--- TASK STATEMENT ---
Continue the passage about the obsessive search to verify one's own sanity from the point where it stops.

--- TEXT SEGMENT ---
BEGIN
It’s like a greased shadow that always flits away at the moment of its realization. From the opposite side of the equation it must be infuriating to exist as a singular potential point of reality. To be there, not there, pulled away at the last second like a word that gets lost on the way out from lips.
I’ve let myself destroy so much of myself with this obsessive tracking and back tracking to find a semblance of reality, to make a change now seems not futile but like capitulating. Facts are facts though, and today I find myself more miserable for the fears and fascination that I ruminate on sober or half cooked hazes.
For all my certainty that I can find a conclusion that somehow rectifies the damage that I must have caused and that I’ve jailed myself inside mentally and emotionally no for more than a year I’m no closer to finding peace than ever in this fucking quest to verify my own sanity or its absence.
END
Data entries:
BEGIN
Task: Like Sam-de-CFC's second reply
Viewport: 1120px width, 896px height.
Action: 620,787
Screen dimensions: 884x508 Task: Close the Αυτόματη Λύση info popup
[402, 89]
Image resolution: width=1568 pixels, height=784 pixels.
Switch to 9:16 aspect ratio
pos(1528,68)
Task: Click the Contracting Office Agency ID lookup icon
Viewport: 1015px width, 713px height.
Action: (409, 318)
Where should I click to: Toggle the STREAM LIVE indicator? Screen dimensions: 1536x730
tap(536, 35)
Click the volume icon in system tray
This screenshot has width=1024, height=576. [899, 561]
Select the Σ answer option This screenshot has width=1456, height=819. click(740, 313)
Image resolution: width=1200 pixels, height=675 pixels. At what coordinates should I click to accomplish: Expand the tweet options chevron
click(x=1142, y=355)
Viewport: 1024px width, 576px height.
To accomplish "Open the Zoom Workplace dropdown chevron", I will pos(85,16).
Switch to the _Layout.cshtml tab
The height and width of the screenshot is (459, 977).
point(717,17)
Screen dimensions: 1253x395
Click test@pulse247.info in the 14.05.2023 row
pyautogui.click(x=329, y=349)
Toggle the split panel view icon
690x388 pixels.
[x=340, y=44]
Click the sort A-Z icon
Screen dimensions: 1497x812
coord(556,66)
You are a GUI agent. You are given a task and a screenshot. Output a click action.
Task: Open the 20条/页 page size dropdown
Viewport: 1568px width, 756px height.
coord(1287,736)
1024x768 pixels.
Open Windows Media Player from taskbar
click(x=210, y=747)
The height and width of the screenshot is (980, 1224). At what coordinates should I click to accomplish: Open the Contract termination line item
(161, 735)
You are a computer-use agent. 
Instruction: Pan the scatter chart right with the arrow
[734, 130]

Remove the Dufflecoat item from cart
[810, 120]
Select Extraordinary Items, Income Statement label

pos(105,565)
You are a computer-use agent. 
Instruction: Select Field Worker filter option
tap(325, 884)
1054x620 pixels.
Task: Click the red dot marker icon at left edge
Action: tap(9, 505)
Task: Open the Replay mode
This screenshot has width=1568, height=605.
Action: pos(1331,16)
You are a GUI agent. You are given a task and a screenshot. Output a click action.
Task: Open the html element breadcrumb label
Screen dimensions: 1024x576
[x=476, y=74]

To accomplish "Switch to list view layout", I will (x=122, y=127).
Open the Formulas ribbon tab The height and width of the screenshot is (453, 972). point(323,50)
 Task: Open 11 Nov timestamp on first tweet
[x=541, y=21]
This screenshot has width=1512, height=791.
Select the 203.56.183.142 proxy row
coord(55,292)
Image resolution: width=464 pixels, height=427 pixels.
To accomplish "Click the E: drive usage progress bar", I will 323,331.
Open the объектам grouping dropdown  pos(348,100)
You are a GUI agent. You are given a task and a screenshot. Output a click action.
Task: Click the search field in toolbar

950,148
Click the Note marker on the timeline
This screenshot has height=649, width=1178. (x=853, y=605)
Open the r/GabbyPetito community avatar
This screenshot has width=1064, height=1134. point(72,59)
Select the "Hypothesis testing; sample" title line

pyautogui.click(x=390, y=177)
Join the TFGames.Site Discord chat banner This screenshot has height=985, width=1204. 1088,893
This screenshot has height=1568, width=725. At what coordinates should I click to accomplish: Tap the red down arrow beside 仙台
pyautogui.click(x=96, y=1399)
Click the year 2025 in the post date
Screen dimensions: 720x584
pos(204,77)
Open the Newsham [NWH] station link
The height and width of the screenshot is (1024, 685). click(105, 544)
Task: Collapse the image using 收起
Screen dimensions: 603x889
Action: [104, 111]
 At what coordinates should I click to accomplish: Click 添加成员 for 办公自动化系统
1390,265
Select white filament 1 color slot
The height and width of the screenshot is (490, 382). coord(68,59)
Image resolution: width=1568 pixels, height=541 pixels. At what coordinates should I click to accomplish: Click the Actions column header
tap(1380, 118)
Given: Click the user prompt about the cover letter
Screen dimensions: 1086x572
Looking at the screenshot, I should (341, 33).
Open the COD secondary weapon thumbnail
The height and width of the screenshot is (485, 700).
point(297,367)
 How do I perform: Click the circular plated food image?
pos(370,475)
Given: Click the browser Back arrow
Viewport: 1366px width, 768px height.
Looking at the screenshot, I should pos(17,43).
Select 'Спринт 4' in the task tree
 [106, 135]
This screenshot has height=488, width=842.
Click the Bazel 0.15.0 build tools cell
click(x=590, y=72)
END
--- OUTPUT FOR THIS TASK ---
It’s not the drugs (though they sure as hell didn’t help), its not the crushed moments of happiness so consistently fucked up by my that wildly erratic streak of madness that would bring about a beast of a person rather than the genuine me. It’s an absence of understanding and a goddamn mental block that seems to sit heavier than lead across the pathways upstairs that say, “do something different and get something sustainably different. Make a fucking choice, you’re miserable, choose joy instead and go back to devil may care appreciation for the individual seconds. Intensity used to be something you looked forward to without fear, stop jumping at phones and the thunderous chance to strangle what could just as easily be a figment of your imagination. Go be wild and spontaneous and crazily thrilled to be alive, goddamn it, just fucking decide that happiness is as infectious as this venom you’ve been spewing to the detriment and disgust of anyone within spitting distance. Go get back in the manner of loving and spread some joy, learn something, make a change, and even if it’s as a fuck you to the unseen initially it’s still a choice you can make.”
I’m so sick of being sick in the head like this man. Fucking hell I’d like to see something amazing mundane and start appreciating the hell out of it….like that damn “American Beauty” scene with the plastic bag.
I’ll get there I suppose…I even start college in January and have a new list of goals for the first time in I don’t know how many years. Momentum, have to get it building up to break this bloody inertia.
Vented.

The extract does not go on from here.